TAREFAS:
- a) No excerto sobre a filosofia hermética em Portugal, que termo propôs Antoine Faivre para designar a atitude de espírito que preside ao conjunto de doutrinas, crenças e práticas herméticas?
- b) Prossiga o texto sobre a filosofia hermética em Portugal a partir da última frase apresentada.

EXCERTO:
▽
Permitam-me que comece este breve trabalho com uma citação: «É infundada a muito generalizada suposição de que a filosofia hermética não teve cultores em Portugal. De facto, nem a alegada ortodoxia dos nacionais nem a vigilância intensa desenvolvida pelo Santo Ofício lograram impedi-la de medrar" (Gandra 1994, 13).
Se atribuirmos à expressão «filosofia hermética» o sentido mais abrangente de «hermesismo», tal como propõe o professor catedrático Antoine Faivre, da Sorbonne, obteremos um quadro do que se passaria na generalidade:«No espírito duma sugestão de Frances A. Yates propus que, ao lado do termo "hermetismo", que serve para designar o corpus dos Hermetica com suas gloses e exegeses, bem como o conjunto mais vasto de doutrinas, crenças e práticas cuja natureza se precisou no Renascimento, se empregasse também o termo "hermesismo" para designar a atitude de espírito que preside a este conjunto, e que não se restringe à tradição hermética alexandrina mas inclui a Cabala
cristã, o rosacrucismo, a teosofia, o paracelsismo e, dum modo geral, a maior parte das formas de que se reveste o moderno esoterismo ocidental» (Faivre 1-1996, 48). Ou seja, aquela asserção de que a lnquisição portuguesa não impediu, nos séculos XVI, XVII e XVIII, a proliferação da «filosofia hermética» entre nós, aplicar-se-á, portanto, não só à Alquimia mas também a um vasto leque de secretae artes como a Cabala, a Astrologia, a Philo-Sophia Rosacruz, a Magia operativa agrippina, além dos arcana flumina como as lendas do Graal ou a tradição mistérica da «Igreja de João» oposta à «Igreja de Pedro», ou de Roma.
△
DADOS FORNECIDOS:
▽
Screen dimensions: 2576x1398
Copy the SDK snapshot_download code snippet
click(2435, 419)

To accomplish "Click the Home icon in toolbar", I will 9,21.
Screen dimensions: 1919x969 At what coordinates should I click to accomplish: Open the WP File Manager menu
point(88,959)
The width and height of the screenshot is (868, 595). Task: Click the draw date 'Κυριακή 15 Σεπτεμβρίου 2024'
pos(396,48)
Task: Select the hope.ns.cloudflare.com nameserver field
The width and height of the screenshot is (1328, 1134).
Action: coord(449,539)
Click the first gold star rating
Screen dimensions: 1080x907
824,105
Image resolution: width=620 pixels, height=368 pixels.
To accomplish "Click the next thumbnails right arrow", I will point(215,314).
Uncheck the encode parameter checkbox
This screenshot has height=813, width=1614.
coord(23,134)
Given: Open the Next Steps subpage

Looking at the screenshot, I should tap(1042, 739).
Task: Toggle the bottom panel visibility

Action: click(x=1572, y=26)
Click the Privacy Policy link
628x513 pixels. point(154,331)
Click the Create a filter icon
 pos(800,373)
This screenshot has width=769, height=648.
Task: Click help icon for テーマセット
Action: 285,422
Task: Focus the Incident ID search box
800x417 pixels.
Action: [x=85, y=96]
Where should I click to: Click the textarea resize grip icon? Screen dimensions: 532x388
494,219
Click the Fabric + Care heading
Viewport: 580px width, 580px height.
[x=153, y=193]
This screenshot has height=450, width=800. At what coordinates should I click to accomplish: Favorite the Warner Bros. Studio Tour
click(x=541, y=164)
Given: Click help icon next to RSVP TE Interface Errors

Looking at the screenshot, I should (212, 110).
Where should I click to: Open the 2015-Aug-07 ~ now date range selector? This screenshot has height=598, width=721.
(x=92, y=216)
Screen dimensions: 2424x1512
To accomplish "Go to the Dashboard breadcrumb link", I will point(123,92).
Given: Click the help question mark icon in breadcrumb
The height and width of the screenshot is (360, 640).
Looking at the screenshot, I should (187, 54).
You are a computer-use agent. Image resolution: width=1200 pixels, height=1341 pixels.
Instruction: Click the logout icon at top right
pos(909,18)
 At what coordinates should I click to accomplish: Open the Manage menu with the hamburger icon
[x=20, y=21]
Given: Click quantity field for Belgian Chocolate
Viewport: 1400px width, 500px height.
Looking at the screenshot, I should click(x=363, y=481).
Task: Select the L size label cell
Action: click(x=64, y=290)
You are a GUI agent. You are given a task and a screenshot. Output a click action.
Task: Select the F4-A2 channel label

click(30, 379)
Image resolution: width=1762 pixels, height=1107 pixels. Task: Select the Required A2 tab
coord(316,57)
△
RESULTADOS ESPERADOS:
- a) O termo «hermesismo».

- b)
A própria Astrologia - complemento indispensável, em quanto Ciência Sagrada , do Rosacrucismo -, condenada pela Igreja desde os inícios do Cristianismo, nunca deixou de se desenvolver e espalhar durante toda a Idade Média e o Renascimento, fora e dentro de Portugal: essa difusão seria devida em grande parte, pensam alguns historiadores, aos estudiosos judeus que viviam em terras cristãs e consideravam a Astrologia como um ramo necessário aos seus estudos cabalísticos e talmúdicos. Imperadores e papas foram adeptos da Astrologia, como os imperadores Carlos IV e Carlos V, e os papas Sixto IV, Júlio II, Leão X e Paulo III. Durante a vigência destes governantes, a Astrologia era o grande regulador da vida oficial. É bem conhecido o caso do nosso rei D. Afonso V, que teria sido autor de dois tratados de Astrologia: em 1621 o editor Thomas Harper publicou em Londres Five Treatises of the Philosophers Stone , aí se dizendo que o autor de dois deles era «Alphonso, King of Portugal» (Gandra 2003, 120). Com a criação em 1513 da cadeira de Astrologia na Universidade de Lisboa, institucionalizou-se o seu ensino, e apesar de as Ordenações do Reino (título III, livro 5) imporem penalidades aos que se dedicassem à adivinhação do futuro, ressalvavam porém os astrólogos (Gandra 2001, 3). |
Como se trata aqui de «Des-Colonização» (1) - e realço a maroteira do hífen entre o «Des», e a «Colonização», que põe a imaginação a galope sobre sequelas contrárias a contrárias sequelas -, deveria falar dos diversos países lusófonos que foram antigamente parte do «Império Português», mas, por razões de economia de espaço - embora não só... - limitar-me-ei a breves apontamentos sobre o Brasil e Goa, territórios onde a Inquisição portuguesa esteve particularmente activa, além de, naturalmente, um apanhado sobre o que se passou ou tem vindo a passar, quanto a essa matéria, no nosso luso rectângulo europeu.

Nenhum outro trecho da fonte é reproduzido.